K3 always has thinking mode enabled and supports configuring its thinking effort with the top-level `reasoning_effort` field. Do not use the K2.x `thinking` parameter.

<Note>
  Thinking effort currently supports only the `max` level (default); more levels are coming soon. See [Thinking Effort](/guide/use-thinking-effort) for usage.
</Note>

```python theme={null}
completion = client.chat.completions.create(
    model="kimi-k3",
    reasoning_effort="max",
    messages=[{"role": "user", "content": "Prove that the square root of 2 is irrational."}],
)

print(completion.choices[0].message.content)
```

<Note>
  For multi-turn conversations and tool calls, add the complete assistant message returned by the API to the next request. Do not keep only `content`.
</Note>

## Streaming

Streaming responses provide separate `reasoning_content` and final-answer `content` deltas. See [Streaming Output](/guide/utilize-the-streaming-output-feature-of-kimi-api) for details.

```python theme={null}
stream = client.chat.completions.create(
    model="kimi-k3",
    messages=[{"role": "user", "content": "Explain why the sky is blue."}],
    stream=True,
)

for chunk in stream:
    delta = chunk.choices[0].delta
    reasoning = getattr(delta, "reasoning_content", None)
    if reasoning:
        print(reasoning, end="", flush=True)
    if delta.content:
        print(delta.content, end="", flush=True)
```

## Vision input

For vision messages, `content` must be an array of objects, not a serialized string. See [Vision Input](/guide/use-kimi-vision-model) for formats and limits.

<Tabs>
  <Tab title="Local image">
    ```python theme={null}
    import base64
    from pathlib import Path

    image_data: str = base64.b64encode(Path("image.png").read_bytes()).decode()
    completion = client.chat.completions.create(
        model="kimi-k3",
        messages=[
            {
                "role": "user",
                "content": [
                    {
                        "type": "image_url",
                        "image_url": {"url": f"data:image/png;base64,{image_data}"},
                    },
                    {"type": "text", "text": "Describe this image."},
                ],
            }
        ],
    )

    print(completion.choices[0].message.content)
    ```
  </Tab>

  <Tab title="Video file">
    ```python theme={null}
    from pathlib import Path

    video = client.files.create(file=Path("video.mp4"), purpose="video")
    try:
        completion = client.chat.completions.create(
            model="kimi-k3",
            messages=[
                {
                    "role": "user",
                    "content": [
                        {
                            "type": "video_url",
                            "video_url": {"url": f"ms://{video.id}"},
                        },
                        {"type": "text", "text": "Summarize this video."},
                    ],
                }
            ],
        )
        print(completion.choices[0].message.content)
    finally:
        client.files.delete(video.id)
    ```
  </Tab>
</Tabs>

## Structured output

Use `json_schema` with `strict: true` to constrain the final `message.content`. Parse only that field, not `reasoning_content`.

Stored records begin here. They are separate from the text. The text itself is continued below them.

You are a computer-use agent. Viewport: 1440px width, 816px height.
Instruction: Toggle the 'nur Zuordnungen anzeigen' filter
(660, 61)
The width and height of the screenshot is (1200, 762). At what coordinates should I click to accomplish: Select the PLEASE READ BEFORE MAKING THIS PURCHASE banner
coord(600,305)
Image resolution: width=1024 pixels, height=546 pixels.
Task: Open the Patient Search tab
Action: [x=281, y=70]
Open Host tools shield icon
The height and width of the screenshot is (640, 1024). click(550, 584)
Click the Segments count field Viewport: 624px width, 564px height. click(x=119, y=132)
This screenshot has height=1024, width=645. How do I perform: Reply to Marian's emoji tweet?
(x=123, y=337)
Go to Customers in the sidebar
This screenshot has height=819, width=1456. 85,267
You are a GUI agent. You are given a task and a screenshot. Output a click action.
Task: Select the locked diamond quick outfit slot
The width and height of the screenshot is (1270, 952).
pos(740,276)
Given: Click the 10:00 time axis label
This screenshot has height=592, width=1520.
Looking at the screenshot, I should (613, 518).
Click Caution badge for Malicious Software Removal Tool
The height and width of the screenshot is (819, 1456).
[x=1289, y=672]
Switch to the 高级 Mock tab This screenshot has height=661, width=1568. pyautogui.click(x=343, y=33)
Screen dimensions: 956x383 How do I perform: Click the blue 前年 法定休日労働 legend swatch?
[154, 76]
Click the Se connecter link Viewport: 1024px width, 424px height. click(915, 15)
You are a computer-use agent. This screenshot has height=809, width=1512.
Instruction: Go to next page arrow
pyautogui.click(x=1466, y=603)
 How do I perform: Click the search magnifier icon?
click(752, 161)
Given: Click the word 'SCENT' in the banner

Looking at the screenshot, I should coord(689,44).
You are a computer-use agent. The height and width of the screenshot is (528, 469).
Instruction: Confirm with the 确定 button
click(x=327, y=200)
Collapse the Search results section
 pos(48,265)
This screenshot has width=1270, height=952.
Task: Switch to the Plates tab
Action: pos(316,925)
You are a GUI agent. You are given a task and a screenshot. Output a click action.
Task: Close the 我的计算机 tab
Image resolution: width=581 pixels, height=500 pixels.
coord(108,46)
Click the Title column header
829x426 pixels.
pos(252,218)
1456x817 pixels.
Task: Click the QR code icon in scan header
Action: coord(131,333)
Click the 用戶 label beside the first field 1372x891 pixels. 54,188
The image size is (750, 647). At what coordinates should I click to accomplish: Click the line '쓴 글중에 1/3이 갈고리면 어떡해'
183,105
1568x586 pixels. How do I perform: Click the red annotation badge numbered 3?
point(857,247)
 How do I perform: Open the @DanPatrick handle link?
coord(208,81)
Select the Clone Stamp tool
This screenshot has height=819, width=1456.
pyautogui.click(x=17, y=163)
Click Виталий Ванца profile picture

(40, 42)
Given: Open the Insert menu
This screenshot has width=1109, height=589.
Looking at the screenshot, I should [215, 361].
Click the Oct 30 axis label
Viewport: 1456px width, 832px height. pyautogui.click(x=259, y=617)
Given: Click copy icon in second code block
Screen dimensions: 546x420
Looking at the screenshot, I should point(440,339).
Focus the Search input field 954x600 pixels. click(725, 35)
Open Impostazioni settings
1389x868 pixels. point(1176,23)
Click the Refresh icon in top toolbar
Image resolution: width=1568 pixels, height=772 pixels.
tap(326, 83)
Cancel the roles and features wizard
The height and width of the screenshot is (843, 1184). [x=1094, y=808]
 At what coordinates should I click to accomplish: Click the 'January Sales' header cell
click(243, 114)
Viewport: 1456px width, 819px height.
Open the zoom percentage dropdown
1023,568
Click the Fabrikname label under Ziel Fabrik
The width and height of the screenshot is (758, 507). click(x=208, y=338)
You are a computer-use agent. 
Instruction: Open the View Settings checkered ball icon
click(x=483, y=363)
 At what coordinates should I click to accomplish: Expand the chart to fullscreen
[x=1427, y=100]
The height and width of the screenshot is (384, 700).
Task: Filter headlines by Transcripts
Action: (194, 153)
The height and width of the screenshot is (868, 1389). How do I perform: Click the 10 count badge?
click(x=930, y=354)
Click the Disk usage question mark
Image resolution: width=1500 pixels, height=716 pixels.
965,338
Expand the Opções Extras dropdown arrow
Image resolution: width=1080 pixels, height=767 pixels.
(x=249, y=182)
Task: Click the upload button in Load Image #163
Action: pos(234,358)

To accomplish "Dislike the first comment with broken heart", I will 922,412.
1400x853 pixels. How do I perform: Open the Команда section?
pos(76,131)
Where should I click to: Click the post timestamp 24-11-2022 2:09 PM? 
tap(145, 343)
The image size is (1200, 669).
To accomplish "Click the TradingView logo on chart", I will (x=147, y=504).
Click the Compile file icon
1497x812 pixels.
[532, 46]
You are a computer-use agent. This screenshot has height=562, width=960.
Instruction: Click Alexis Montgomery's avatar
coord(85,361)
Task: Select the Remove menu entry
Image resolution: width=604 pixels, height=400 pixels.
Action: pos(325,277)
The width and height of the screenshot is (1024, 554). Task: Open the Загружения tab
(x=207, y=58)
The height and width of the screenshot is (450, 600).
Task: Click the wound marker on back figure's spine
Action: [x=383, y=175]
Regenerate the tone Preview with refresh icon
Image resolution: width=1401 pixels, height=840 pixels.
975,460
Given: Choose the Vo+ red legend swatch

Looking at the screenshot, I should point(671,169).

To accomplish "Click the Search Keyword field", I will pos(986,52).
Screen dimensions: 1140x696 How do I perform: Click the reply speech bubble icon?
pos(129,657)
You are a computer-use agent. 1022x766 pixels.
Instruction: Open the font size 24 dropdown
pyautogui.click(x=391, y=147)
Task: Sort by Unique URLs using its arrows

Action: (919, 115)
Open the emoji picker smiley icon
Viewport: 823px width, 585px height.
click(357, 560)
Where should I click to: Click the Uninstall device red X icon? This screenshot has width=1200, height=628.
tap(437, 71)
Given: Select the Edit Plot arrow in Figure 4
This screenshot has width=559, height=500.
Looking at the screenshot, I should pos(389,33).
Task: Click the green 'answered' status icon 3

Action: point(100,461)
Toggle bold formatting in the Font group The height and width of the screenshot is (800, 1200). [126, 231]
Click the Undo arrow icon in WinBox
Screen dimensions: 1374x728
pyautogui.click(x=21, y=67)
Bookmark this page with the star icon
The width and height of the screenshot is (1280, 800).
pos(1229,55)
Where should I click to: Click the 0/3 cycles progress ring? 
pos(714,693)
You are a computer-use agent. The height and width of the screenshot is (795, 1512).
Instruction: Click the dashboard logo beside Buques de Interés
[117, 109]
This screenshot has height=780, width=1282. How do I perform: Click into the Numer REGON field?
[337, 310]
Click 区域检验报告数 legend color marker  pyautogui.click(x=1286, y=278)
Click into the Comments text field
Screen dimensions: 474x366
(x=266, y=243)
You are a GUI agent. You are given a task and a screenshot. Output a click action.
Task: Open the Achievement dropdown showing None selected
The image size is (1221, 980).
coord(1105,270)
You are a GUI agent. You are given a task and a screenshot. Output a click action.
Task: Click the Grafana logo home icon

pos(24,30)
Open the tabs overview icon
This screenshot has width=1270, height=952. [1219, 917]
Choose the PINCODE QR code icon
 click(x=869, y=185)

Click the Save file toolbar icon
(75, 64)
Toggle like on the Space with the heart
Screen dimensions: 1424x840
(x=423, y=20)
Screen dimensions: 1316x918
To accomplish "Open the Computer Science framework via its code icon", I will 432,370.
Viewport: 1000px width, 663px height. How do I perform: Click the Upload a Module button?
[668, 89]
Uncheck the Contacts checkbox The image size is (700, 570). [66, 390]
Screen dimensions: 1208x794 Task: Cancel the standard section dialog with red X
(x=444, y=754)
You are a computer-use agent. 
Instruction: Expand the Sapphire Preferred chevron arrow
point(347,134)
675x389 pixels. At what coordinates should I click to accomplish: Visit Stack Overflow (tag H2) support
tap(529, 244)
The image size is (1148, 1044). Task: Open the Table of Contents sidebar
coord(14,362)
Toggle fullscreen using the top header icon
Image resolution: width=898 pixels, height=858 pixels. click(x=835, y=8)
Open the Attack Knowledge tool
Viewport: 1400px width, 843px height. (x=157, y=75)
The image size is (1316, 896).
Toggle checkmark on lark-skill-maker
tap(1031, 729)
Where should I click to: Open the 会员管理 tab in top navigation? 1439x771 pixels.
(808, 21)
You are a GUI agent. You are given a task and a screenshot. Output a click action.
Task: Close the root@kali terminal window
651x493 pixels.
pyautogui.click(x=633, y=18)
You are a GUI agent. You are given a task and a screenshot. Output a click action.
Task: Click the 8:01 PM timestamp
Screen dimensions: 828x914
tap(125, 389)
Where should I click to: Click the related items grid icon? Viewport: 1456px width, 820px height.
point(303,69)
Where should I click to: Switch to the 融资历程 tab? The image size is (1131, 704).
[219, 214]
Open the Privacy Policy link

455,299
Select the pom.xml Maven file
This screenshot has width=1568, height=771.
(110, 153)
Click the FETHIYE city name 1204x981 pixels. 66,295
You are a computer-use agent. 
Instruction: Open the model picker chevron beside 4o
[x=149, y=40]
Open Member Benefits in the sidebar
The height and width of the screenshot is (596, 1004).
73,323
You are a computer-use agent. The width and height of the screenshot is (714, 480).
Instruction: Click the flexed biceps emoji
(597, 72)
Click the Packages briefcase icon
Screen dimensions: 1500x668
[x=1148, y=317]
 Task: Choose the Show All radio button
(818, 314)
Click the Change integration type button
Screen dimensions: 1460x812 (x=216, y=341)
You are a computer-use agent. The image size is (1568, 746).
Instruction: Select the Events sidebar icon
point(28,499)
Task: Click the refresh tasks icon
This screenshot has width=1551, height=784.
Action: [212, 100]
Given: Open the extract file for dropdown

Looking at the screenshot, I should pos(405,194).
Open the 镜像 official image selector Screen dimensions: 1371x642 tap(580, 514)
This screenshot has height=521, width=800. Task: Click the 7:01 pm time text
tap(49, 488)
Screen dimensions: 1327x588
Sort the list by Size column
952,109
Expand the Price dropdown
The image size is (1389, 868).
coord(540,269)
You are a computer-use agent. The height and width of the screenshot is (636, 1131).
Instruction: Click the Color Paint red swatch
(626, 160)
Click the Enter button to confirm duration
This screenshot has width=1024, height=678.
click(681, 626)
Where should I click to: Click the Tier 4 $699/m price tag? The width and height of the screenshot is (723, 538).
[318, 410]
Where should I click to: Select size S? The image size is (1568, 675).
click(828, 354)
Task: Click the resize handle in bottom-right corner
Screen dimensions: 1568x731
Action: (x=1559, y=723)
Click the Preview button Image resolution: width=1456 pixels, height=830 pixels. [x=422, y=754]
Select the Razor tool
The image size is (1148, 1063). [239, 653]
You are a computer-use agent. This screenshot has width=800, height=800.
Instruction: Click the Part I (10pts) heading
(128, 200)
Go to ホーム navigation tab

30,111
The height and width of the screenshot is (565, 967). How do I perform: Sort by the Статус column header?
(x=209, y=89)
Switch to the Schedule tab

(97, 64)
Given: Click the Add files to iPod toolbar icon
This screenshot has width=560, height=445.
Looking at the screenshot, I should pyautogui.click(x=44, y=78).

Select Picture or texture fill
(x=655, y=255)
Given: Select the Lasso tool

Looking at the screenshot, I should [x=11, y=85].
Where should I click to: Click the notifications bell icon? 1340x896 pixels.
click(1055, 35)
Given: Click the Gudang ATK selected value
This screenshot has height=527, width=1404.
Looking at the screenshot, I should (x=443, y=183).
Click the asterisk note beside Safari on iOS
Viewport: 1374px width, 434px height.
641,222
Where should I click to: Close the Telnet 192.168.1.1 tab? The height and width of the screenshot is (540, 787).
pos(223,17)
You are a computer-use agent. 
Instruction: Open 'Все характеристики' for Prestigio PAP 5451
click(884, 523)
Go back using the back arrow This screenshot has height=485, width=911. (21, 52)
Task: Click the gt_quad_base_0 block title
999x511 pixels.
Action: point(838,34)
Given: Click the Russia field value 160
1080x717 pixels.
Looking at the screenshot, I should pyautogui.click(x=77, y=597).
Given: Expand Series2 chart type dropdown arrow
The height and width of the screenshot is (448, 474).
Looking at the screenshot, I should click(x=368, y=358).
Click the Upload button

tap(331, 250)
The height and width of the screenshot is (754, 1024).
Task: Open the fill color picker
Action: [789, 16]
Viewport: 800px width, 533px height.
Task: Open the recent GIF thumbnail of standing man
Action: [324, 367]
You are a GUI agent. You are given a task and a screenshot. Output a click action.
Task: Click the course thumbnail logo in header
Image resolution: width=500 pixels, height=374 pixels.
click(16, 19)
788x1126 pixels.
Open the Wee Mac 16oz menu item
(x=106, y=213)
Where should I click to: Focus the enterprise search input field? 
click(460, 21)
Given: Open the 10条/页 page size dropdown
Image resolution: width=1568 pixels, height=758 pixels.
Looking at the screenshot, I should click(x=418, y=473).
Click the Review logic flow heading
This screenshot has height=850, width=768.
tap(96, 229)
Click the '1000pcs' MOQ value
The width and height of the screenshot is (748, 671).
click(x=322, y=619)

<Accordion title="Name and age schema">
  ```python theme={null}
  import json

  completion = client.chat.completions.create(
      model="kimi-k3",
      messages=[
          {"role": "user", "content": "Lin is 28 years old. Extract the name and age."}
      ],
      response_format={
          "type": "json_schema",
          "json_schema": {
              "name": "person",
              "strict": True,
              "schema": {
                  "type": "object",
                  "properties": {
                      "name": {"type": "string"},
                      "age": {"type": "integer"},
                  },
                  "required": ["name", "age"],
                  "additionalProperties": False,
              },
          },
      },
  )

  person: dict[str, object] = json.loads(
      completion.choices[0].message.content or "{}"
  )
  print(person)
  ```
</Accordion>

See [Structured Output](/guide/response_format).

## Partial Mode

Add an assistant message with `partial=True` at the end of `messages` to continue from a text prefix. Prepend that prefix when displaying the final result.

```python theme={null}
prefix: str = "Conclusion: "
completion = client.chat.completions.create(
    model="kimi-k3",
    messages=[
        {"role": "user", "content": "In one sentence, explain why API compatibility matters."},
        {"role": "assistant", "content": prefix, "partial": True},
    ],
)

print(prefix + (completion.choices[0].message.content or ""))
```

See [Partial Mode](/guide/use-partial-mode-feature-of-kimi-api).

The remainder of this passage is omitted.